INSTRUCTIONS FOR THE TASK: Go over the data and keep only the lines that include "Image".

PROVIDED MATERIAL:

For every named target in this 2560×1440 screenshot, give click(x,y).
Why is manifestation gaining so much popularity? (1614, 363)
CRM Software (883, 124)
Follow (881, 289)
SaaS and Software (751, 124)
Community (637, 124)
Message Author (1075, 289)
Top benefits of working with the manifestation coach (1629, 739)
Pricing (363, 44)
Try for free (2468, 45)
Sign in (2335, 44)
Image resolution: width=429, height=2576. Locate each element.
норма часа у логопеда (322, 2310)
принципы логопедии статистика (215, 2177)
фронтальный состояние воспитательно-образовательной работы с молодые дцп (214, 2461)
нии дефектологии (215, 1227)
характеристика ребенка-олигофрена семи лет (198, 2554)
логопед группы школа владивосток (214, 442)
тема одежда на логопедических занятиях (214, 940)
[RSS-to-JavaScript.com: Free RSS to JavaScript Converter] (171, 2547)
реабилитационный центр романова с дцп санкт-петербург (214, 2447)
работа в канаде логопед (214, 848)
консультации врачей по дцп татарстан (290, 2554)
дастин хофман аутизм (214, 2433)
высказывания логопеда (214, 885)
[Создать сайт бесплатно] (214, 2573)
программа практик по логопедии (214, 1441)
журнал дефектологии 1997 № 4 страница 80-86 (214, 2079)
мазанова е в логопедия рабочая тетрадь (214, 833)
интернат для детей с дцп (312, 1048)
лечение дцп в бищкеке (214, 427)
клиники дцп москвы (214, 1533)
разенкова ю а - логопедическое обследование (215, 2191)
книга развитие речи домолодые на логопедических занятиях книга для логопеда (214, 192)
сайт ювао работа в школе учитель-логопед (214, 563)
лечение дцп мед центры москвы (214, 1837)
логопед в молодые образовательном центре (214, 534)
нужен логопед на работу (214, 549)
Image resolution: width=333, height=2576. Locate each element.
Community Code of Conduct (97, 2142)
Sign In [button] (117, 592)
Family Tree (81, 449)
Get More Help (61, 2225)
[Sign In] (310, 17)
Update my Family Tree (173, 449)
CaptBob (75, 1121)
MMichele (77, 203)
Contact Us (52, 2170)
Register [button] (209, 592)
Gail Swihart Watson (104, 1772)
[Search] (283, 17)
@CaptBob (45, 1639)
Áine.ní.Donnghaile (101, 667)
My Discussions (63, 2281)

SOLUTION TO THE PROBLEM:
Image resolution: width=429, height=2576. Locate each element.
Image resolution: width=333, height=2576. Locate each element.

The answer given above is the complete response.